= Supplied data =
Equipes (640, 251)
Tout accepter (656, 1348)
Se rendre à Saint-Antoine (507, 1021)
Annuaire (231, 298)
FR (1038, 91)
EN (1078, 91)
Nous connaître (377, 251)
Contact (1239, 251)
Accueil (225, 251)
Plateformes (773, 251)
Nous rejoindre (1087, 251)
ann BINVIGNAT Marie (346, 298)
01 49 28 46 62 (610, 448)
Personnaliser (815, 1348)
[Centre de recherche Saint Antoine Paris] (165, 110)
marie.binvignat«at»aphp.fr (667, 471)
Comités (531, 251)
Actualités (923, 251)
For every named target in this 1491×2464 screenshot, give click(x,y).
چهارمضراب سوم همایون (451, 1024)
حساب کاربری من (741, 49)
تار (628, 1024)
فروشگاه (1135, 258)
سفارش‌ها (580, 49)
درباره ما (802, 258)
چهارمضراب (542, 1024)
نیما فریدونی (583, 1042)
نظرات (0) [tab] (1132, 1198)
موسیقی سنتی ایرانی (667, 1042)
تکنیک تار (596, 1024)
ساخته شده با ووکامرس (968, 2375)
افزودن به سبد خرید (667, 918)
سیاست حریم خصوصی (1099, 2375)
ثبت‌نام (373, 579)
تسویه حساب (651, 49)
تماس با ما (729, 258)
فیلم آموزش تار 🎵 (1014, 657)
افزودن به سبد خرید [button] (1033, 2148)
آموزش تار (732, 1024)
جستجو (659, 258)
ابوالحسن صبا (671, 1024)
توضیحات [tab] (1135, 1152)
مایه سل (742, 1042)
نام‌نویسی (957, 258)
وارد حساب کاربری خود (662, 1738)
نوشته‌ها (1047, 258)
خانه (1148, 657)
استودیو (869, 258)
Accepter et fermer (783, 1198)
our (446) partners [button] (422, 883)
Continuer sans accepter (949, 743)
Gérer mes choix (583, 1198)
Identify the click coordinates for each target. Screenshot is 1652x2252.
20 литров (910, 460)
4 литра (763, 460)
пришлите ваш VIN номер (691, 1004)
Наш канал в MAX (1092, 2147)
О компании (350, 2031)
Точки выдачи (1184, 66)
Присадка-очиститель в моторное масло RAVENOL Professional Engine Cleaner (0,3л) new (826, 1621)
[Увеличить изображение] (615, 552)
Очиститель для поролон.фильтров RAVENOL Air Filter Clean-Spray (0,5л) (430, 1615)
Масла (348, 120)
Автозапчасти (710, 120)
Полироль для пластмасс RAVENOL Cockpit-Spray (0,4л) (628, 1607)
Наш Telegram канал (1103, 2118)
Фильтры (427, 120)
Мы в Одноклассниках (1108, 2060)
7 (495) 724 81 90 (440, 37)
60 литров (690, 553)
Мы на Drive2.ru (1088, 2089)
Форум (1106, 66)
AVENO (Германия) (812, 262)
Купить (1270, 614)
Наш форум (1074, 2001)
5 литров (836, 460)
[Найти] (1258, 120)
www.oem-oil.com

= Task brief =
Copy each line above containing the string "RAVENOL".

= Task result =
Присадка-очиститель в моторное масло RAVENOL Professional Engine Cleaner (0,3л) new (826, 1621)
Очиститель для поролон.фильтров RAVENOL Air Filter Clean-Spray (0,5л) (430, 1615)
Полироль для пластмасс RAVENOL Cockpit-Spray (0,4л) (628, 1607)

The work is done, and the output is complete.